**Problem description:** Determine how many lines in the records that follow hold the string "pixels". Only that number should be returned.

Stored data

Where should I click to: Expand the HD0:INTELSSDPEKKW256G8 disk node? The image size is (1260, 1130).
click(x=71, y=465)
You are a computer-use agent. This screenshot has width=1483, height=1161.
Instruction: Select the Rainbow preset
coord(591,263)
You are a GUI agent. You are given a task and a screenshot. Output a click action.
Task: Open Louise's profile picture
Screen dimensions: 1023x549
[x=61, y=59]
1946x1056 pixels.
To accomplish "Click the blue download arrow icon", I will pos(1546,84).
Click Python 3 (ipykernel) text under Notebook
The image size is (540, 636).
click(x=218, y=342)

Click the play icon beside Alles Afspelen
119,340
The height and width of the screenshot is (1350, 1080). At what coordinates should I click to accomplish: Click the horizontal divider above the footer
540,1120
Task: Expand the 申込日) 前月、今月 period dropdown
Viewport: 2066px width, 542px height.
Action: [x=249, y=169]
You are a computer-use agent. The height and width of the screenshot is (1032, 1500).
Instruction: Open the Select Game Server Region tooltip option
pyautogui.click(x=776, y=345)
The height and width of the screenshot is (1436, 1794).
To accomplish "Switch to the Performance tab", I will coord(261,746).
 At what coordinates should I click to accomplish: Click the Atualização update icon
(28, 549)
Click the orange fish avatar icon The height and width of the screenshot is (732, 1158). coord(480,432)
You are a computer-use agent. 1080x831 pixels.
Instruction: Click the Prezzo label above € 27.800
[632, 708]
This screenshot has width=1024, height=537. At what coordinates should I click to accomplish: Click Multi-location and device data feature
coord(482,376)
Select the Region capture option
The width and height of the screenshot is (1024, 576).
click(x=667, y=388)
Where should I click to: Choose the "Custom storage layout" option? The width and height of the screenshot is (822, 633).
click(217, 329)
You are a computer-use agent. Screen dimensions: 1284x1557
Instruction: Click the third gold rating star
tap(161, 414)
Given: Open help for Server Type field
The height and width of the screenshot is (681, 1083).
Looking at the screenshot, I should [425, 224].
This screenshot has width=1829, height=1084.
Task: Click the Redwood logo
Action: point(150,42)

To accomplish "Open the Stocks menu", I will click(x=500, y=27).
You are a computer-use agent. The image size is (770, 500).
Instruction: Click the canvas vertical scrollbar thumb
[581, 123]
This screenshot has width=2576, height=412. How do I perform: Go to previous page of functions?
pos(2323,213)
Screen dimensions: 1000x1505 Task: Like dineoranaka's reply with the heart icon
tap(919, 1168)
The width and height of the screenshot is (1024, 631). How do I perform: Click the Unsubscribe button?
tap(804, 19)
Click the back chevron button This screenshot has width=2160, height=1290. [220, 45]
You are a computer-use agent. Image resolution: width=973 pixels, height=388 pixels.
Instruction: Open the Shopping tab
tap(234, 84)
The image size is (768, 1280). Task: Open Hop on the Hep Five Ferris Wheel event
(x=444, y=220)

**Solution to this problem:** 3